Article extraction with custom domain support and member-only content when accessible. Detects Medium-powered sites via meta generator tags regardless of the domain name.

Notion

Toggle expansion, database views, callouts, code blocks, and embedded content. Resolves dynamic class names that change on every page load to ensure complete capture.

Dev.to

Liquid tag conversion for GitHub embeds, CodePen, and YouTube. Series navigation links are preserved so you can reference related articles in the same series.

Substack

Newsletter content with custom domain detection via meta generator tags and substackcdn URLs. Embedded media and images are preserved in the output PDF.

Reddit

Shadow DOM serialization from shreddit-post elements, post content plus top comments, and nested thread structure. Captures content that is invisible to standard HTML parsers.

Confluence

Expand macros, code macros, page hierarchy, and table rendering. Captures content hidden inside expandable sections and preserves the full page structure.

FEATURE DEEP-DIVE

How auto-detection works

Pretty PDF automatically identifies which parser to use based on the URL or the site type provided by the Chrome extension.

When you send a URL to the API, Pretty PDF checks it against URL patterns registered by each of the 8 parsers. If the URL matches a known pattern — for example, a github.com path or a stackoverflow.com question link — the corresponding parser is selected automatically. No configuration is needed on your part.

When you use the Chrome extension, detection happens even earlier. The extension's content script identifies the site type before capturing the page HTML and sends it along with the request. The server uses this pre-identified site type to select the correct parser instantly, without any URL analysis.

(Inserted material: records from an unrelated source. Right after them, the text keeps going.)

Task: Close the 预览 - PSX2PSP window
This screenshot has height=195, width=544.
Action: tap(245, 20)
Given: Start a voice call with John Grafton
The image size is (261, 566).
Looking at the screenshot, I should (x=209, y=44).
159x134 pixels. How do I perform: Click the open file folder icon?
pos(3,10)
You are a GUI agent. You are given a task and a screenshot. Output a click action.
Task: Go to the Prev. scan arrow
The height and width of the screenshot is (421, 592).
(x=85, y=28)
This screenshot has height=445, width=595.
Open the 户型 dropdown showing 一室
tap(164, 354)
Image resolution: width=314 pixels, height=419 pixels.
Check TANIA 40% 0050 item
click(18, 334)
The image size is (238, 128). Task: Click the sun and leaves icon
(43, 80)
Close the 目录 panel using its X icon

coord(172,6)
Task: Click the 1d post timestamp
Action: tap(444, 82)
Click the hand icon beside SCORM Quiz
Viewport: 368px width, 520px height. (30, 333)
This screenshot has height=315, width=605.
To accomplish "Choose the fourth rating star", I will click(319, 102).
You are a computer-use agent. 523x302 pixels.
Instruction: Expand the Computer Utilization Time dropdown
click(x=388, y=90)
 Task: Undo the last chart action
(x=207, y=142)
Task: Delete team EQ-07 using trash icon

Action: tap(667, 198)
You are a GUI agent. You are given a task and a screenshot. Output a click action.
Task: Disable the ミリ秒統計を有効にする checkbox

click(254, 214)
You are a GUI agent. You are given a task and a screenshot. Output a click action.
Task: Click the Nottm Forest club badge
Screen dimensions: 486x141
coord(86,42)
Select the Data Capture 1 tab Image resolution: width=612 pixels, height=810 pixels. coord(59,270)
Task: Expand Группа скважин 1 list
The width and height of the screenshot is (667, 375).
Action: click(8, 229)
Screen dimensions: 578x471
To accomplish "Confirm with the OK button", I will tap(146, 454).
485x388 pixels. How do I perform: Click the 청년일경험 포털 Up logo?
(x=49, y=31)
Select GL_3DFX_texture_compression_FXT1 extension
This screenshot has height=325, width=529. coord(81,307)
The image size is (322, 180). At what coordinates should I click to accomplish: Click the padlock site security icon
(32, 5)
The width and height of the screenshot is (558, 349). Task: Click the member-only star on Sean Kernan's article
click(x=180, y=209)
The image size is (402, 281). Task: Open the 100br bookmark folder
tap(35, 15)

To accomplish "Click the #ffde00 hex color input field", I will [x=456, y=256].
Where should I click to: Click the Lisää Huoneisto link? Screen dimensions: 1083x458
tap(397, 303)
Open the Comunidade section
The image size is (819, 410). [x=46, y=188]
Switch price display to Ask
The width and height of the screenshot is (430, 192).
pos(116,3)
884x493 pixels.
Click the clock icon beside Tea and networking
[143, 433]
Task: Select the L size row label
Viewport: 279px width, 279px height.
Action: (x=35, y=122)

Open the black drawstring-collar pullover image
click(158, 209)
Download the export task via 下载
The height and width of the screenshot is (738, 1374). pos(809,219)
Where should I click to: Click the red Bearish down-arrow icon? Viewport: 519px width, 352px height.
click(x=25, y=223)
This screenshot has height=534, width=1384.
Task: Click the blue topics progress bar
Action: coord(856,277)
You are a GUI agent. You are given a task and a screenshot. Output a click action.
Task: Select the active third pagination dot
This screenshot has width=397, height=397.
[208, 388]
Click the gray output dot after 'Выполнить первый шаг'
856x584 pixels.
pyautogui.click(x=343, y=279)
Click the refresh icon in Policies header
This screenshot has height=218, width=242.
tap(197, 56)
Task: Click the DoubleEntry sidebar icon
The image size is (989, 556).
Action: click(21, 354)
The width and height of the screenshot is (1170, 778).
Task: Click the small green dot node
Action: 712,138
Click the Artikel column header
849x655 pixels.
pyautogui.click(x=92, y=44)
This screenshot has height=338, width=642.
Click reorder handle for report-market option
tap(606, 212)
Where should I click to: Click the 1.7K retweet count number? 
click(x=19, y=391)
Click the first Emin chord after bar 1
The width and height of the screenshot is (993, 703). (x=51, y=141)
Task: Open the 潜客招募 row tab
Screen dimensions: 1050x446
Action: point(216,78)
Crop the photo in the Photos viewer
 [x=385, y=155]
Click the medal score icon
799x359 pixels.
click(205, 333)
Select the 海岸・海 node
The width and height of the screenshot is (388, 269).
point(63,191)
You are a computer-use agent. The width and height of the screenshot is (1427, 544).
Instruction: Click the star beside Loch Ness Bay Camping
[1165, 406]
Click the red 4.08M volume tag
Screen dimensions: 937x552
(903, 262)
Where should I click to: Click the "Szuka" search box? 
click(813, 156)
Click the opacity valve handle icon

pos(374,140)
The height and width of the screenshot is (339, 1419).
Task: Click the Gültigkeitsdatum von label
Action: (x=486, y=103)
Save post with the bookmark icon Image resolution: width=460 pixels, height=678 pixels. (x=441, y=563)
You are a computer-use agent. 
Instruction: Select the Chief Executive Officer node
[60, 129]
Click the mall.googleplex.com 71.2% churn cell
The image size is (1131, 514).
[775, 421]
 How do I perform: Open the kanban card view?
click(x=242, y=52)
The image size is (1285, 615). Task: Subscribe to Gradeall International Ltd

For platforms like Notion, Reddit, and Confluence that rely on client-side rendering, the extension goes a step further. Before capturing the HTML, the site_preprocessor.js script runs platform-specific preprocessing on the live DOM — expanding toggles, serializing shadow DOM content, and capturing dynamically rendered elements. This preprocessed HTML and any associated site hints are sent to the server alongside the site type.

If no parser matches the URL and no site type is provided, Pretty PDF falls back to its generic trafilatura-based extraction pipeline, which works well for any standard HTML content page.

FEATURE DEEP-DIVE

Fidelity comparison

Not every entry point produces the same quality of extraction. The Chrome extension provides the highest fidelity across all platforms, while the API achieves full fidelity for server-rendered sites.

Entry point	5 server-rendered sites	3 DOM-dependent sites
Chrome Extension	Full fidelity	Full fidelity
API with URL	Full fidelity	Reduced fidelity
URL Fetch endpoint	Full fidelity	Reduced fidelity
API without URL	Generic extraction only	Generic extraction only

The five server-rendered sites — GitHub, Stack Overflow, Medium, Dev.to, and Substack — serve their content as fully rendered HTML. This means the API can extract content at the same quality as the Chrome extension because the raw HTML already contains everything the parser needs.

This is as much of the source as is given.